Render the rows as a two-column CSV with the headers instruction and answer. Begin at the line that contains "Where should I click to: Select the Entrega" and stop after the line that contains "tap(673, 44)". Give one CSV line per row, with each value in a single quoted field and any line breaks replaced by spaces.
# # # #
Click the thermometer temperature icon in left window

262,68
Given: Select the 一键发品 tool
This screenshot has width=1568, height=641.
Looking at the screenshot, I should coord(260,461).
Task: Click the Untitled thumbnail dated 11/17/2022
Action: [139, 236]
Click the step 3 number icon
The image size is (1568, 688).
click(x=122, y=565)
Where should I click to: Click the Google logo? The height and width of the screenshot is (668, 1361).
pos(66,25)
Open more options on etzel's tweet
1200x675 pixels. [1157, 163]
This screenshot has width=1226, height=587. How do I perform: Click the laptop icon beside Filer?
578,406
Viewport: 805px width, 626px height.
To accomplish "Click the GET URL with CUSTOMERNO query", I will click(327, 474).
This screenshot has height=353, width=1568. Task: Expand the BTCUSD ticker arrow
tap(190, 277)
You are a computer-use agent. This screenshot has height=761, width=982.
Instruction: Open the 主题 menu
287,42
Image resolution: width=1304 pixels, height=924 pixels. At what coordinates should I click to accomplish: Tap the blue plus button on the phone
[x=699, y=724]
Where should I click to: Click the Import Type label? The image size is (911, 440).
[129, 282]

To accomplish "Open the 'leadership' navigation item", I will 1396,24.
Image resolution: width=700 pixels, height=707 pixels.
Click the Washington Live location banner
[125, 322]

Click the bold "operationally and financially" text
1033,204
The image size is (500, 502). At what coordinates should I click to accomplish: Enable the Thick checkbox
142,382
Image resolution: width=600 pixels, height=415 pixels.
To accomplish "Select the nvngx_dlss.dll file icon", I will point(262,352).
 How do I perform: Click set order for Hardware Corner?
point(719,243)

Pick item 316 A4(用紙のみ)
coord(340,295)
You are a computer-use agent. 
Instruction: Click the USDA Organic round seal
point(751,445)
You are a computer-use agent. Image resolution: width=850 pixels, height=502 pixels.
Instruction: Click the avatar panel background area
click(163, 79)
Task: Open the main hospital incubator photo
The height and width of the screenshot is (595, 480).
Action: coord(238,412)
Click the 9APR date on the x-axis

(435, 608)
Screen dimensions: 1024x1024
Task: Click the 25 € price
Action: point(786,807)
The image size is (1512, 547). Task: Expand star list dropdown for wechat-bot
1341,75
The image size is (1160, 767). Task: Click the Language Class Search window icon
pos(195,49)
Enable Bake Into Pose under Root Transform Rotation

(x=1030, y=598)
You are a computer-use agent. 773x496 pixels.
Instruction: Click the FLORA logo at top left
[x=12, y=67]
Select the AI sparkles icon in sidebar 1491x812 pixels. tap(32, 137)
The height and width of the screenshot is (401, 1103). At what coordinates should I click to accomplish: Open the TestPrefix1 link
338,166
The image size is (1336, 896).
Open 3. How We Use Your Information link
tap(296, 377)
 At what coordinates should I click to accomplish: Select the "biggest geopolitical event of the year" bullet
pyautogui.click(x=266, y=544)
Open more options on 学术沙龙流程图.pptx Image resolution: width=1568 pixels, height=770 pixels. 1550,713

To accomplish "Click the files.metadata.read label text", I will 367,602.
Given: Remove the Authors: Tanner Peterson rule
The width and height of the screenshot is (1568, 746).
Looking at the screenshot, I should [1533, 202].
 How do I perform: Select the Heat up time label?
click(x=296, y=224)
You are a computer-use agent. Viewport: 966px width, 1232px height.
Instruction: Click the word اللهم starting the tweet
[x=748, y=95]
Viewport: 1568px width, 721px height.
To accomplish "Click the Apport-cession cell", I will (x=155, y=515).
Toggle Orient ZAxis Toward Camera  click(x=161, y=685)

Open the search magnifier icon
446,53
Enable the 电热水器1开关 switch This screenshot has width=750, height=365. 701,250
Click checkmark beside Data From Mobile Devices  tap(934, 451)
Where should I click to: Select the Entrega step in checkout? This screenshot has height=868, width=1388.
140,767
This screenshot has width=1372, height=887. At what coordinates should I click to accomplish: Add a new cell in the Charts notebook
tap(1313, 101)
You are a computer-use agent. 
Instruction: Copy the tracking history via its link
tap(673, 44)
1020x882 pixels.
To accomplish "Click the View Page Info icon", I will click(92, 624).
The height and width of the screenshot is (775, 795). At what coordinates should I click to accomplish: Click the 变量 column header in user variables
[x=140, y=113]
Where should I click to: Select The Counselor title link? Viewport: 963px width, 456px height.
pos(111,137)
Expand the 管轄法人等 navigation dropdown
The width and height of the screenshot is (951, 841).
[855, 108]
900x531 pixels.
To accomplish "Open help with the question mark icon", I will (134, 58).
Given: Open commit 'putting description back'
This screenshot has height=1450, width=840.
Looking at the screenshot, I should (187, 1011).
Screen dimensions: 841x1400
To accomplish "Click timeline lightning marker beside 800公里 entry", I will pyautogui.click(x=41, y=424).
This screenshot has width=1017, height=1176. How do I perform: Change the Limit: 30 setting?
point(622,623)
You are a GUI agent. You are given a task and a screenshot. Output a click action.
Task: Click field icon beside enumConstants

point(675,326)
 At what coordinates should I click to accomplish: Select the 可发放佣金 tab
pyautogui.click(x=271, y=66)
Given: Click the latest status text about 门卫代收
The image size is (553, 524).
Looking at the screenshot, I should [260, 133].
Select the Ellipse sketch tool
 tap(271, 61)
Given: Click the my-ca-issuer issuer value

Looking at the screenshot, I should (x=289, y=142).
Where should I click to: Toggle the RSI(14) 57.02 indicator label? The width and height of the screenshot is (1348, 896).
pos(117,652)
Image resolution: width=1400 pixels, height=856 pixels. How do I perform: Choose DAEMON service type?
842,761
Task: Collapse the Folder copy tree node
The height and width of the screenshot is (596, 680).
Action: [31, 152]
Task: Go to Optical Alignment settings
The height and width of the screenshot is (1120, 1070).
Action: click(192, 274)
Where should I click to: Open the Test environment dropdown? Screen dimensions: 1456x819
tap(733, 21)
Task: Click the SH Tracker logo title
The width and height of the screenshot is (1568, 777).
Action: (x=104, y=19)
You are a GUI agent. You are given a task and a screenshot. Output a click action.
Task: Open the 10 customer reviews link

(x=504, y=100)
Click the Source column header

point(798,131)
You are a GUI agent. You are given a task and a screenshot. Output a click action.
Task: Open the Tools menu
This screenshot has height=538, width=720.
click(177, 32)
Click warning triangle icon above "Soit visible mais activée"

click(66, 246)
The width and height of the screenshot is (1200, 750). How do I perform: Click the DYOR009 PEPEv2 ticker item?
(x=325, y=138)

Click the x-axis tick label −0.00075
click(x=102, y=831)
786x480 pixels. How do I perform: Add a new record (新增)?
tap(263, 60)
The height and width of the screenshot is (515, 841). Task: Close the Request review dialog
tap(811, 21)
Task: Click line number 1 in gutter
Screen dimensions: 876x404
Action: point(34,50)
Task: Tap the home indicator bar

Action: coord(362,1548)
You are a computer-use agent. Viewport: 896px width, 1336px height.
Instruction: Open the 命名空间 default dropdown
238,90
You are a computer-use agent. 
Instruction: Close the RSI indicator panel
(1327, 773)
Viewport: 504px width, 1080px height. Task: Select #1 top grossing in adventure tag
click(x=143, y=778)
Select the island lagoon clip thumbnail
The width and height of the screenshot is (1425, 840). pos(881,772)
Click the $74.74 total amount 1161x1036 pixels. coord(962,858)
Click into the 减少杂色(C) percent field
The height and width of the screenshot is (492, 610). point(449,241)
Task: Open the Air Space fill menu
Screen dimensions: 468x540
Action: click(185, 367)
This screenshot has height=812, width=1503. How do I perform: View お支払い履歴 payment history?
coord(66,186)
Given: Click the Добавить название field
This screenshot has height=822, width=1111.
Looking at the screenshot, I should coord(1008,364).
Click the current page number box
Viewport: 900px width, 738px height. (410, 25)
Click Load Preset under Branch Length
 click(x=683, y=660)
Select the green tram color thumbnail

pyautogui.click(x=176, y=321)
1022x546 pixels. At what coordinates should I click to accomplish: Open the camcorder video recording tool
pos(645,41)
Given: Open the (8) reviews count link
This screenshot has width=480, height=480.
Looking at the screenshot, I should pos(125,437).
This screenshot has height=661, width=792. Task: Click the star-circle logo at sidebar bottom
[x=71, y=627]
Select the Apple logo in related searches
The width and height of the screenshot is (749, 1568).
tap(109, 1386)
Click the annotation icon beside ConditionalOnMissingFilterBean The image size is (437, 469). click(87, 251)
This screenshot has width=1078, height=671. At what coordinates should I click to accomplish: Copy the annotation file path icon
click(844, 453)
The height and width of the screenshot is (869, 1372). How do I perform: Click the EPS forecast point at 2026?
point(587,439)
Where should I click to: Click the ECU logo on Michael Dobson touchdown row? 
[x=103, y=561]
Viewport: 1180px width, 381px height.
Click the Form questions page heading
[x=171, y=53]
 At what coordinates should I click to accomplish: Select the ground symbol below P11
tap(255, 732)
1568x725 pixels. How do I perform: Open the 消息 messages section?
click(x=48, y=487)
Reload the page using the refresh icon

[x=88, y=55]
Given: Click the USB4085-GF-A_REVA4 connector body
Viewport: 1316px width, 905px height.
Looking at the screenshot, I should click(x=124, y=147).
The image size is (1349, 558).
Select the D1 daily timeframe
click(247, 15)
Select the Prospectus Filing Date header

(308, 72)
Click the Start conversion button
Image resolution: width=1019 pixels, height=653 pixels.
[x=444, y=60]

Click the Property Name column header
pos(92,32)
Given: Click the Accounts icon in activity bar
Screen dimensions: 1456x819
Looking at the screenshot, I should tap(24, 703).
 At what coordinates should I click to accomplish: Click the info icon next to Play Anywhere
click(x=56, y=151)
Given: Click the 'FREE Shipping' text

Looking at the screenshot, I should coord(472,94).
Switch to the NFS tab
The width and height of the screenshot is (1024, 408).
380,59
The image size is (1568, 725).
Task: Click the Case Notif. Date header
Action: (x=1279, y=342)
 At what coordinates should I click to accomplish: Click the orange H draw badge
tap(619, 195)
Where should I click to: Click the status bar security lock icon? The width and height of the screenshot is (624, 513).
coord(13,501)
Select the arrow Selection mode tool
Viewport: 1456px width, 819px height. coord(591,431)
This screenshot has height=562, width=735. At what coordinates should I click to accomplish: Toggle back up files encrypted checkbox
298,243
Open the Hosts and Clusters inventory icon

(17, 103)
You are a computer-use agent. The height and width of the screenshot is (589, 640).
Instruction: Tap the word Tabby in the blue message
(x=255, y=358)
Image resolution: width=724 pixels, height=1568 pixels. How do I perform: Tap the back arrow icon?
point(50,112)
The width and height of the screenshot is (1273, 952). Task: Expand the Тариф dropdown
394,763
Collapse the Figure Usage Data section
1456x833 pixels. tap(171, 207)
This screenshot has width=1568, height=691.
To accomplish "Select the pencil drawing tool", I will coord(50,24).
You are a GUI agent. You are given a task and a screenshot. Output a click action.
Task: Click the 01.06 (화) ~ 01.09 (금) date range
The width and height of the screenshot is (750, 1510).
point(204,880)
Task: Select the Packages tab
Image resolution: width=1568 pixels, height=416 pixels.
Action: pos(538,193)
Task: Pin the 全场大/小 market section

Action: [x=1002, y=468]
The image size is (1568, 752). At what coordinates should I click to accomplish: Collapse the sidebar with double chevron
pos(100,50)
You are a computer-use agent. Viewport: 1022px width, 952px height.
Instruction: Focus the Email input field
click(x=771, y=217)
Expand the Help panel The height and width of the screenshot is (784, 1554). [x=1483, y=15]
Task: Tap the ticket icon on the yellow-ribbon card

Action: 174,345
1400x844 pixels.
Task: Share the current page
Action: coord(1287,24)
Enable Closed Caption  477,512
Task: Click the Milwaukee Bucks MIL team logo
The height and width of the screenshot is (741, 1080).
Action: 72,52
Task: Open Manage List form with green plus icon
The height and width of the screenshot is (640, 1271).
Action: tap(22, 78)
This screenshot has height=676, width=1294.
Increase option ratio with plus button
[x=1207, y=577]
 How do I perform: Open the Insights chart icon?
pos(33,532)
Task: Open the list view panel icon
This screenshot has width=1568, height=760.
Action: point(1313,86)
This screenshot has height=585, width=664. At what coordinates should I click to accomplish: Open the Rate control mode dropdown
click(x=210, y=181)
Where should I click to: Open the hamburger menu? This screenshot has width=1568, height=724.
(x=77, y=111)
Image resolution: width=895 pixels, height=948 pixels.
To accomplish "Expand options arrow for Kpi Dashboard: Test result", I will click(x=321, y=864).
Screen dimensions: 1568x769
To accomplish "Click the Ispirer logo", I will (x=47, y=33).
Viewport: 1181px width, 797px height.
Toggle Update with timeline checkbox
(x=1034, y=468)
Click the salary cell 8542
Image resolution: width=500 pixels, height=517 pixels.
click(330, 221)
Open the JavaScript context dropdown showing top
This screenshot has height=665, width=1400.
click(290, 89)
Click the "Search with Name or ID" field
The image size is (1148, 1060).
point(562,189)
# # # #
## Exercise answer
instruction,answer
"Where should I click to: Select the Entrega step in checkout? This screenshot has height=868, width=1388.","140,767"
"This screenshot has width=1372, height=887. At what coordinates should I click to accomplish: Add a new cell in the Charts notebook","tap(1313, 101)"
"You are a computer-use agent. Instruction: Copy the tracking history via its link","tap(673, 44)"